McDonald knows how to use Union Terminal, the Art Deco train station that's been home to the Museum Center since 1990. We could meet in his office or any number of staff spaces for a conversation about the recent landslide passage of Issue 11, a five-year Hamilton County tax levy that will provide approximately $3.6 million a year for repairs, improvements and maintenance.
But McDonald chooses to meet in the rotunda, entering from the back, near the OMNIMAX theater, taking full advantage of the building's soaring dome and the massive wall murals that surround him, before heading to an adjacent ice cream parlor for coffee and dessert.
These are good times at the Cincinnati Museum Center, the first in a long time, perhaps since the institution opened its doors.
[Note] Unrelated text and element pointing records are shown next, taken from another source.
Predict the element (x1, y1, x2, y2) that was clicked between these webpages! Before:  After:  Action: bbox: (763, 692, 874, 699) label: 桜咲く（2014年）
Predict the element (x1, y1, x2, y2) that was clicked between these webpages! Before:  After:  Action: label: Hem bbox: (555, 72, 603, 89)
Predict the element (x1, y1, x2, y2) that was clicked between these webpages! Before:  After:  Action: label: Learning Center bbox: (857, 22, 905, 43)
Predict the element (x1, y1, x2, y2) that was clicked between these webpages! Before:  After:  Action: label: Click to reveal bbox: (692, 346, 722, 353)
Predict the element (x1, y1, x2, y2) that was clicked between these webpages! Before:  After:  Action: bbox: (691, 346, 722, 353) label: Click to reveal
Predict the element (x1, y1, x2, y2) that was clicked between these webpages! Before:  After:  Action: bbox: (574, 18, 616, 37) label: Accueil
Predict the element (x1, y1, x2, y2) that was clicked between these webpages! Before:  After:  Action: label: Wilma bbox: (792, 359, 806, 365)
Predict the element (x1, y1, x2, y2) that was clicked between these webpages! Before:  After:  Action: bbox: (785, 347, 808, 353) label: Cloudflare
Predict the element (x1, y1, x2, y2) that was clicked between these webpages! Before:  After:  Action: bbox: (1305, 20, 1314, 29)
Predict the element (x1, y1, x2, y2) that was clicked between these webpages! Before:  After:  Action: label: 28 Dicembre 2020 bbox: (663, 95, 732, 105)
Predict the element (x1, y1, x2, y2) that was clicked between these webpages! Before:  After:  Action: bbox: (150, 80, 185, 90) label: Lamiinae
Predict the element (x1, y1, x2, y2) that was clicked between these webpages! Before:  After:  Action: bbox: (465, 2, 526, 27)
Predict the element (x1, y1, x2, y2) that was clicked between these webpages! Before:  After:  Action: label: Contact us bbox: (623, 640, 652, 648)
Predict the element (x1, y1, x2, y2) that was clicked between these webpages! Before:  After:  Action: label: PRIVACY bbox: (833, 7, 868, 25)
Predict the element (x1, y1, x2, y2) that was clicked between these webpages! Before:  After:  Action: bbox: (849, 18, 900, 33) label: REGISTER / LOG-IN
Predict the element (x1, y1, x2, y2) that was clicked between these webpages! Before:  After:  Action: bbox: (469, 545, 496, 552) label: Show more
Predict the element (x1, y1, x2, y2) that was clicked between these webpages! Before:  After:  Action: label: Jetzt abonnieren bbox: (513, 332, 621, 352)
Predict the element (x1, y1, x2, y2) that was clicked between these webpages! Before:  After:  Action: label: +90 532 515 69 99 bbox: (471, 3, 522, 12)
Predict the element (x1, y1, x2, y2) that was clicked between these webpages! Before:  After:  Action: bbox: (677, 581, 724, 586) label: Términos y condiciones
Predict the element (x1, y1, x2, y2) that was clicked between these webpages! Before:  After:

Issue 11 passed by a 64 percent approval rating, confirming the community's support for the museums, a fondness for Union Terminal or perhaps both.
The tax monies, which start rolling into museum coffers in 2005, will allow much-needed infrastructure improvements to take place. McDonald points to archival photos in a Union Terminal coffee table book to show how the aftereffects of the improvements will enable the facility to look like it had during its heyday as a passenger train station.
Second-floor private dining rooms will be restored to their Art Deco brilliance and made available as public event rooms.
McDonald's plans for the building are practical and conservative. Work will be completed on long overdue maintenance projects, some of which will generate new streams of rental revenue for the Museum Center.
The other good news, almost as important as the new monies from a tax levy, is that attendance figures are beginning to return to levels prior to the 2001 riots that heavily impacted the Museum Center's West End neighborhood. More than 185,000 people saw Saint Peter and the Vatican: The Legacy of the Popes, a touring exhibition of artworks and historical objects from the Vatican and its famous museums that finished its local run April 18.
The challenge is to keep people coming, and building maintenance isn't a draw.
McDonald looks fiscally responsible. He has the conservative haircut and business suit. His speech is quiet, his demeanor polite.
He doesn't claim the flamboyance of other cultural figureheads such as Cincinnati Opera's Nic Muni or Playhouse in the Park's Ed Stern. McDonald comes off as a numbers man, someone whose focus is on business plans and development. His task is to get the Museum Center in financial order. Of course, a lot depends on what happens at his doorstep.
Cincinnati Museum Center is a destination unto itself, surrounded by a vast parking lot instead of green space, with no adjacent restaurants or shops to service visitors. On its horizons, the new residential development City West continues to grow, replacing government apartments with market rate housing, while Linn Street and Court Street are being transformed into a new mixed-income neighborhood. For once, it looks like the Museum Center has the chance to be connected to the city instead of being an island.
In the aftermath of the record-setting Saint Peter and the Vatican attendance figures and the approved tax levy, McDonald is unwilling to reveal any grand plans for Museum Center exhibitions or expansion. There will be no new summer hours -- instead, this is a time to get the house in order.
Renderings of a planetarium drawn up by local architects do exist, but McDonald insists that's another conversation for another day. His face is unlined and worry-free, perhaps because he sees a light at the end of the train station tunnel and it no longer involves financial ruin.
They're going to fix the space they call home. The grand vision for awakening the center comes next.
We stepped up to the plate with Issue 11. McDonald knows that he now owes us.